The third point is that the way to healing is through the inner child and healing the inner child, because once the inner child parts are healed and unburdened, the ones protecting the inner child parts realize that they don’t need to protect them anymore, and so they’re not tortured or driven by fear any longer, and now they can move into more healthy roles. It might still be fighting crime and protecting the innocent, but they won’t do it through this haunted tortured way. [45:02.0]
Then, finally, noticing that the villains in this movie are actually the real shadow of society, not the Batman, and that what they need just like all shadow parts need is to be seen and understood to be brought out of the shadows, seen and understood, embraced and given compassion, because that’s actually what they’re looking for, community, to be seen and understood, and to have their hurt and pain seen and understood. Then they will be on their path to unburdening.

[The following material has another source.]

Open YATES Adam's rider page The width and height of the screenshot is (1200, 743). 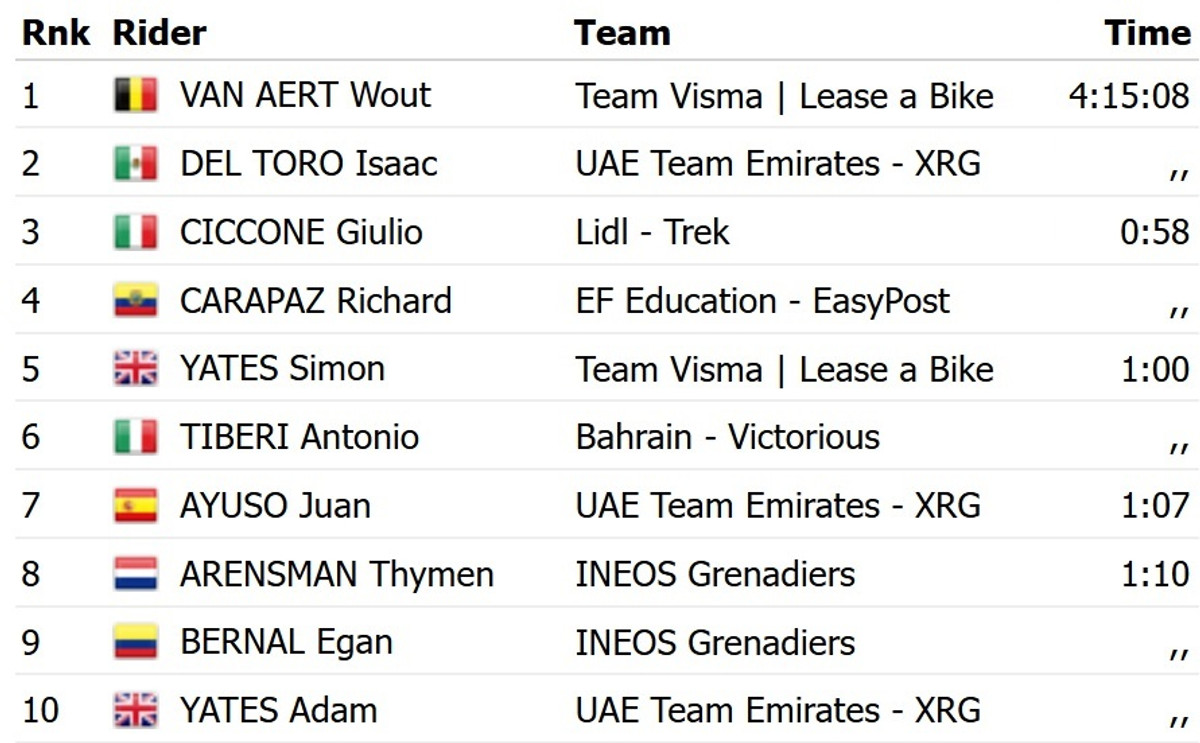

By the way, if you liked this analysis, I highly recommend Richard Schwartz’s book, No Bad Parts that goes through these themes of the shadow, the villain, in different terminology, of course, purely IFS therapy terminology. I highly recommend that book, No Bad Parts, and I hope that you have derived some deeper understanding of yourself or maybe a society, and if nothing else, at least of The Batman movie and that I recommend that you go see The Batman movie. [46:00.0]
I’d love to hear what you think about it. I am also just a person putting out my thoughts and ideas and analysis of these things. I’d love to hear yours, so please give me some feedback, and thanks so much for the feedback I’ve gotten already. I look forward to welcoming you to the next episode. Until then, David Tian, signing out.